Don’t mistake the velvet glove for kindness. In return, resources flowed out, power mostly stayed foreign, and the competent were well rewarded from the start.
Post-WWII, the music stopped. Roosevelt’s America axed colonialism—the US dollar became king, globalization queen, trade the messiah, backed by America’s IMF, World Bank, USAID, and multinationals that dwarfed Africa’s economies. Africa’s new elite, their fathers recently freed from tribal chains, themselves armed with Western arts degrees, shouted “equal footing!” The baton spun uselessly among poets, preachers and PhDs, not builders—the relay race to improvement was abandoned. Africa needed farmers, mechanics, researchers, traders—not Marxist orators with flawless accents. Broke colonial powers, bowing to the U.S., handed over anyway—free, no strings.

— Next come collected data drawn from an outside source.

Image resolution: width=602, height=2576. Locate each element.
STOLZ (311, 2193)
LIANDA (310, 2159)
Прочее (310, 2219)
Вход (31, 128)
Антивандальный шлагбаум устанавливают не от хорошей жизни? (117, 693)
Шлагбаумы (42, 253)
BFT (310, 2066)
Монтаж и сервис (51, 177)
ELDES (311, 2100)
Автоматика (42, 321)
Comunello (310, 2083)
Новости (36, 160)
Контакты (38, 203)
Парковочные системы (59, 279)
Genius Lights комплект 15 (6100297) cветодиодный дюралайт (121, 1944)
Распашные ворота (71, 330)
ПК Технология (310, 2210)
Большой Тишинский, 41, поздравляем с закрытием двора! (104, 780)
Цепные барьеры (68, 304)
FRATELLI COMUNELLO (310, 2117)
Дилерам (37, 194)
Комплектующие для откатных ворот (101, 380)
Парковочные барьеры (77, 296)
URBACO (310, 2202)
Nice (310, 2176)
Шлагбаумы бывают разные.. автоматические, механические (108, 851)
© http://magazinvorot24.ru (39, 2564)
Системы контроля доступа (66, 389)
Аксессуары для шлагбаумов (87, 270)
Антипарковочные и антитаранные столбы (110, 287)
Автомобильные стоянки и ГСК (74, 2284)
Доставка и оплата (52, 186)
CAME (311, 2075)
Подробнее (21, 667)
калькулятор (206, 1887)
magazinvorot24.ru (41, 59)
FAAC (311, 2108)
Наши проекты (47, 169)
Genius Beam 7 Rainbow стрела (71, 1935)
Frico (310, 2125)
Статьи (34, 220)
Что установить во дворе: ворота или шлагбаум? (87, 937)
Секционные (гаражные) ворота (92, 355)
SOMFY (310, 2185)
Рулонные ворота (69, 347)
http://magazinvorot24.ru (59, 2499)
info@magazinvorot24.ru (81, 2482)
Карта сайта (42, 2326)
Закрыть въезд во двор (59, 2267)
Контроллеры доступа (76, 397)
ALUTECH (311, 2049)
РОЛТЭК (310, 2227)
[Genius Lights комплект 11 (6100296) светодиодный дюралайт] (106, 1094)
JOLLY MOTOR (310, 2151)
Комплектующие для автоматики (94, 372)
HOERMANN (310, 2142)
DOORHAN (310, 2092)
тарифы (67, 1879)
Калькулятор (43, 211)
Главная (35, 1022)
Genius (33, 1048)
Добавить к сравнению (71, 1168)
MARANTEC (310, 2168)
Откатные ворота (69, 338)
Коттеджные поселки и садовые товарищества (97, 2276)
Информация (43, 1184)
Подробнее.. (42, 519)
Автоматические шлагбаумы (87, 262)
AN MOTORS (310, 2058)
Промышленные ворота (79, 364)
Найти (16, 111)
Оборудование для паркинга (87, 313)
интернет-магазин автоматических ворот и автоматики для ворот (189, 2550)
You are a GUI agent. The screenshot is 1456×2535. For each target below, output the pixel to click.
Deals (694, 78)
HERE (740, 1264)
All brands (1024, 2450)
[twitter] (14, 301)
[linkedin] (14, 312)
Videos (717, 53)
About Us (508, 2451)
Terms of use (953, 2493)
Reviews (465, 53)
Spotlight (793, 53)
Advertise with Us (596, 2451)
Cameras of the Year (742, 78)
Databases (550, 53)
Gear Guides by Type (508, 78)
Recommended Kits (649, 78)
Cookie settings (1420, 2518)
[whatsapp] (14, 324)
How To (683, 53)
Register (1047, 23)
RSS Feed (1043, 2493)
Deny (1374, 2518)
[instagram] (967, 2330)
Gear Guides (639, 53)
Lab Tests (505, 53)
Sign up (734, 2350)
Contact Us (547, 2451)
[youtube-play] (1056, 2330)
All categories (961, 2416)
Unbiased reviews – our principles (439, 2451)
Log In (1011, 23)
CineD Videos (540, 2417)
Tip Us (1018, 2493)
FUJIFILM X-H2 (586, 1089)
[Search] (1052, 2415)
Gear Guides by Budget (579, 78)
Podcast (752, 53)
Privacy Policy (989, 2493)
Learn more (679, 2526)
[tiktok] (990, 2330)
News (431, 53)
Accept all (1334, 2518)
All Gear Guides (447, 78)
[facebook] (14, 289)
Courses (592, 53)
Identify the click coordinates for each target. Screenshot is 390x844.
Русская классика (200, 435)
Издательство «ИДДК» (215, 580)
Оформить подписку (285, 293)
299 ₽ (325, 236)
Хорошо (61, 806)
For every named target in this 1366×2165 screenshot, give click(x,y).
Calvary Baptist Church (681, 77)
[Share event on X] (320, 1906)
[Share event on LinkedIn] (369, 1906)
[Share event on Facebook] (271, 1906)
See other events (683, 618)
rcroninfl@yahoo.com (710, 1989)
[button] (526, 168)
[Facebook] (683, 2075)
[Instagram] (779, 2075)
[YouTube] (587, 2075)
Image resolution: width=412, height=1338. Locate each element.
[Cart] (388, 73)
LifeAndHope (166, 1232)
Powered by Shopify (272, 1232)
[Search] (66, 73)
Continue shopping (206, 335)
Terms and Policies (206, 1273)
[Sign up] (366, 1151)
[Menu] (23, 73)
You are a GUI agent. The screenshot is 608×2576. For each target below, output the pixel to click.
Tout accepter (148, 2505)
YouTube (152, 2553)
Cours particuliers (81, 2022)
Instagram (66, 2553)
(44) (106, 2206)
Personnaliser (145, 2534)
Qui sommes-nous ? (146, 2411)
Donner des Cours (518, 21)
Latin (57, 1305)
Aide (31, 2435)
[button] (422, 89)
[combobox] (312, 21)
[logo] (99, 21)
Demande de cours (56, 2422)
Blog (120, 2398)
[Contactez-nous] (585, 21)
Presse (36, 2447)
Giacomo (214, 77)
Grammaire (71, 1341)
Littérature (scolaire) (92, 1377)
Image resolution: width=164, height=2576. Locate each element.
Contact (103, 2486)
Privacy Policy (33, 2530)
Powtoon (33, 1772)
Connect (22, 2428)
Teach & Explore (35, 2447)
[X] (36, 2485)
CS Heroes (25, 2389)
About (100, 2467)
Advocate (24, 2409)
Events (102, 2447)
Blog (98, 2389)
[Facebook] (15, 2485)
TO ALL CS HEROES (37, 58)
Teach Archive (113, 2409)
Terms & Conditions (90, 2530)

Cracks appeared fast. Ghana’s currency tanked 14% against the dollar by the late ’60s. A Nigerian’s grocery basket jumped 45% in a decade. The colonial seed never sprouted; no matter how hard enthusiasts clapped, it couldn’t. Globalists smirked—they’d never hire these executives back home. The harsh truth is, Sub-Saharan Africa faces an IQ challenge.
An average IQ of 70 fits the magnificent adult physique for hunting, raiding, football, and child-rearing and handcraft, but struggles with building modern competitive economies. Solving complex problems boosts IQ, but Africa dodged that homework and now desperately needs guides to bridge the skill gap. Colonialism left tools; independence left few teachers.
The paradox: while the woke deny Africa’s capability ceiling, the elected elite understand it. They pursued an updated tribal collectivism path—cronyism and corruption exploded. Population soared—100 million in 1900 became 228 million in 1950, 383 million by 1980. Health services cratered, incomes imploded, violence spiked, and jobs disappeared. The desperate brought traditional skills to cities; squatting spread alongside failing sewage systems and garbage mountains. National debts became unrepayable, with only enough resources for shaming welfare.
The brightest took degrees from formerly white universities to places where opportunity matched reward. Every year the talent pool shrinks. No one wants to work for an incompetent boss, even if politically connected.
Africa’s stall affects us all.
Humanity evolved: first we looked after our own, then stopped killing and invented slavery. Colonialism was the next step—it transformed Eurasia. Now we’re on a countdown to 2100, when Sub-Saharan Africa will host 90% of the world’s poor. Get help to put the shot 23 meters or step out of the circle.